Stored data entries
==*==

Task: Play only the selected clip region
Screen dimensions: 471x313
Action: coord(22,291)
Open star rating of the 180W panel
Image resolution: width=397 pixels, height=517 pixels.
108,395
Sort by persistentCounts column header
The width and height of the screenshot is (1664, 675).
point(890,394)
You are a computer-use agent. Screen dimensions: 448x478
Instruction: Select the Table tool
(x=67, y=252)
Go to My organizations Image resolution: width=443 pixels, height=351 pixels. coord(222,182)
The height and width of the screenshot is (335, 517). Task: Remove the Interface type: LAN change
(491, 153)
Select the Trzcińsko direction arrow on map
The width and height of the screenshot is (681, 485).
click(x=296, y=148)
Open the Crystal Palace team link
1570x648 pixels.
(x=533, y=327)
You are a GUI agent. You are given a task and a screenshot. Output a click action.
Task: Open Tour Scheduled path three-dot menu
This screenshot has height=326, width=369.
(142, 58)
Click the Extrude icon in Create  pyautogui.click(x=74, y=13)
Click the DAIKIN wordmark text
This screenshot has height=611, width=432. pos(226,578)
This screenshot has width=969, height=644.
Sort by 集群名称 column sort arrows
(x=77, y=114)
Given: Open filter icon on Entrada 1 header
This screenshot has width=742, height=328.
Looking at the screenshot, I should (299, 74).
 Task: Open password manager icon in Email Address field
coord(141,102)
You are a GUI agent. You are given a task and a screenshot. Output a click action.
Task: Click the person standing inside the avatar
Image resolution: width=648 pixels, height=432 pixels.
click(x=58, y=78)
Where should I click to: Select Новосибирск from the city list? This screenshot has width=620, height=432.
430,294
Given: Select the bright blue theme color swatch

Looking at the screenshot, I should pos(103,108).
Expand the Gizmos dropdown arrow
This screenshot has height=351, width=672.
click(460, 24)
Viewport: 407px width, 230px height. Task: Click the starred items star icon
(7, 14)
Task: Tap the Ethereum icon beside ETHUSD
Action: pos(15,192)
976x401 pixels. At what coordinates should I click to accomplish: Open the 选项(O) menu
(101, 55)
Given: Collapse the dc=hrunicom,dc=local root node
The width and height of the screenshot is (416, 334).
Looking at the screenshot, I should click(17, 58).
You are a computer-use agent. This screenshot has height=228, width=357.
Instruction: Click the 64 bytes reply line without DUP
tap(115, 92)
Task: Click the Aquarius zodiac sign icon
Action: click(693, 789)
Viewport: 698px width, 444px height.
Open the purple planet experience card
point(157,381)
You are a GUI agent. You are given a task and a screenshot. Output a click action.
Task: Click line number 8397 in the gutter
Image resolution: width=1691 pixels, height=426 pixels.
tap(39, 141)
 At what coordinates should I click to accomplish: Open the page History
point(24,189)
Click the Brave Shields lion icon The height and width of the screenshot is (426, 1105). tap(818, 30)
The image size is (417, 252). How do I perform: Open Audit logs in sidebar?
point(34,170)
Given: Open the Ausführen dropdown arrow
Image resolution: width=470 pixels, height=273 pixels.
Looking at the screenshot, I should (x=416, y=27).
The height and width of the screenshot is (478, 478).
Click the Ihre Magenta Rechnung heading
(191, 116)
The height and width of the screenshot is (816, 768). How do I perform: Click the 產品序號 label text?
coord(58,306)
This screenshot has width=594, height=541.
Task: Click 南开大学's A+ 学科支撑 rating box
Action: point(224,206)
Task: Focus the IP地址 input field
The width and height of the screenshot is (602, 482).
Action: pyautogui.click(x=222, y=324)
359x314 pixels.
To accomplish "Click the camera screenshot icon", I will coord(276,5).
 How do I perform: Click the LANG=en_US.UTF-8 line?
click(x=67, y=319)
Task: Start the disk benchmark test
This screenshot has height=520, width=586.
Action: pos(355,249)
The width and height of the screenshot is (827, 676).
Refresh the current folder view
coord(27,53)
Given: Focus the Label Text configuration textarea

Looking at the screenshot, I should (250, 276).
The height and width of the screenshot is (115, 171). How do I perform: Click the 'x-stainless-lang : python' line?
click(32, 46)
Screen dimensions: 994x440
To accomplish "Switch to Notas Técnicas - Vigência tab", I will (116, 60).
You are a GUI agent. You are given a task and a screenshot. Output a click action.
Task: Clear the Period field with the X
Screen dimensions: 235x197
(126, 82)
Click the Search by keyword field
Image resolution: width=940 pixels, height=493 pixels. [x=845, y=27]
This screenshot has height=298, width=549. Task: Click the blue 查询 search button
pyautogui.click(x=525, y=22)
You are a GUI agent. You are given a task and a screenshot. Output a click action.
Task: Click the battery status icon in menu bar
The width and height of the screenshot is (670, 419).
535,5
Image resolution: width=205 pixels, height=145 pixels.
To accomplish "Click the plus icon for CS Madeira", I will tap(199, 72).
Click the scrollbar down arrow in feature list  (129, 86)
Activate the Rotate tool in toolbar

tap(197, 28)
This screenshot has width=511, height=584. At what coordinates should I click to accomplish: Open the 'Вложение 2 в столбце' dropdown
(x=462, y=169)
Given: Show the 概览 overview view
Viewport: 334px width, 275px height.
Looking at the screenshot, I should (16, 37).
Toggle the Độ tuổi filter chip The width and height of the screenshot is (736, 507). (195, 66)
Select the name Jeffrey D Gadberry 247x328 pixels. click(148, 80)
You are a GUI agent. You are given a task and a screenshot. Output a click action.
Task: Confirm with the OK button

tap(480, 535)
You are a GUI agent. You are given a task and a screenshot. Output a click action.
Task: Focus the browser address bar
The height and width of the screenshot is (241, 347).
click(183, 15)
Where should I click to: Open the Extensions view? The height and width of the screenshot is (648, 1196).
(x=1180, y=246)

==*==

■ **PROMPT**
Each line from the one with "This screenshot has height=298, width=549." through the end of the entries above is to be returned word for word. Nothing else belongs in the answer.

■ **RESPONSE TO THE EXERCISE**
This screenshot has height=298, width=549. Task: Click the blue 查询 search button
pyautogui.click(x=525, y=22)
You are a GUI agent. You are given a task and a screenshot. Output a click action.
Task: Click the battery status icon in menu bar
The width and height of the screenshot is (670, 419).
535,5
Image resolution: width=205 pixels, height=145 pixels.
To accomplish "Click the plus icon for CS Madeira", I will tap(199, 72).
Click the scrollbar down arrow in feature list  (129, 86)
Activate the Rotate tool in toolbar

tap(197, 28)
This screenshot has width=511, height=584. At what coordinates should I click to accomplish: Open the 'Вложение 2 в столбце' dropdown
(x=462, y=169)
Given: Show the 概览 overview view
Viewport: 334px width, 275px height.
Looking at the screenshot, I should (16, 37).
Toggle the Độ tuổi filter chip The width and height of the screenshot is (736, 507). (195, 66)
Select the name Jeffrey D Gadberry 247x328 pixels. click(148, 80)
You are a GUI agent. You are given a task and a screenshot. Output a click action.
Task: Confirm with the OK button

tap(480, 535)
You are a GUI agent. You are given a task and a screenshot. Output a click action.
Task: Focus the browser address bar
The height and width of the screenshot is (241, 347).
click(183, 15)
Where should I click to: Open the Extensions view? The height and width of the screenshot is (648, 1196).
(x=1180, y=246)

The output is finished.